Source document
++++++++++

It’s great that something like this can be done using Bicep and so much easier than using ARM templates. Bicep is really becoming my go to for Infrastructure as Code.

++++++++++

Problem description
Copy the Bicep passage between "It’s great that" and "Infrastructure as Code.", inclusive, renaming "Bicep" to "Terraform" wherever it appears. The data after this comes from a separate source.

Supplied records
++++++++++

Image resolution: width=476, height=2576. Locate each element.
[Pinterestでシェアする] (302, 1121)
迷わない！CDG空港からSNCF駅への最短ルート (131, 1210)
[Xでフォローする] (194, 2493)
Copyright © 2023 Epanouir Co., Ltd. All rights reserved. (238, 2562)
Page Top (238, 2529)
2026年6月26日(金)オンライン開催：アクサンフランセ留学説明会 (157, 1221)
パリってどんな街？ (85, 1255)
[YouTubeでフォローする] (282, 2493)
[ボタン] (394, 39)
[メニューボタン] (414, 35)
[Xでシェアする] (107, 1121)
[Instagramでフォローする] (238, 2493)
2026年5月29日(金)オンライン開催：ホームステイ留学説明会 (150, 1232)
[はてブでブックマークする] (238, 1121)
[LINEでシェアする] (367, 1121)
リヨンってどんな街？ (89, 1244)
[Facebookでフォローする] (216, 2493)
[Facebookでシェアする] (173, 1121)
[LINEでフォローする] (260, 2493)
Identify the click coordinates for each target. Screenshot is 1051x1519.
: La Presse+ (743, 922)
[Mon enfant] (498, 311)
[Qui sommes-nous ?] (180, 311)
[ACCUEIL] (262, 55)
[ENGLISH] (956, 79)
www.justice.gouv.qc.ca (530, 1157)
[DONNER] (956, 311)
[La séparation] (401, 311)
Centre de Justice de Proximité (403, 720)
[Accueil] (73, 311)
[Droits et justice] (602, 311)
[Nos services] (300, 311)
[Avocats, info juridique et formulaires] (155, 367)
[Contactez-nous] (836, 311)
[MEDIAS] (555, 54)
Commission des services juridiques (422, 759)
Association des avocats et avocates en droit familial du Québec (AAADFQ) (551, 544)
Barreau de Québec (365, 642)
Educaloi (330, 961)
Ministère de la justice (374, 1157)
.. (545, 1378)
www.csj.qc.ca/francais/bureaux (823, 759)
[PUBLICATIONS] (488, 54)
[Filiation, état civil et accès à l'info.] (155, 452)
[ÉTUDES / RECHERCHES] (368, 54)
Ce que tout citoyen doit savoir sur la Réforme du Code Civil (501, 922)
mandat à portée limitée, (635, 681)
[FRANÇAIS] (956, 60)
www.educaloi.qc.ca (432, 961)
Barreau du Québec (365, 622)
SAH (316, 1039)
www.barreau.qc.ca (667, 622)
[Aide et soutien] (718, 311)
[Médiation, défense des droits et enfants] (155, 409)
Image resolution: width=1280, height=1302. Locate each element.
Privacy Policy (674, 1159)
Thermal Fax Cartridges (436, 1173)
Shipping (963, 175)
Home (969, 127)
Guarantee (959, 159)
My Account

++++++++++

Answer box
It’s great that something like this can be done using Terraform and so much easier than using ARM templates. Terraform is really becoming my go to for Infrastructure as Code.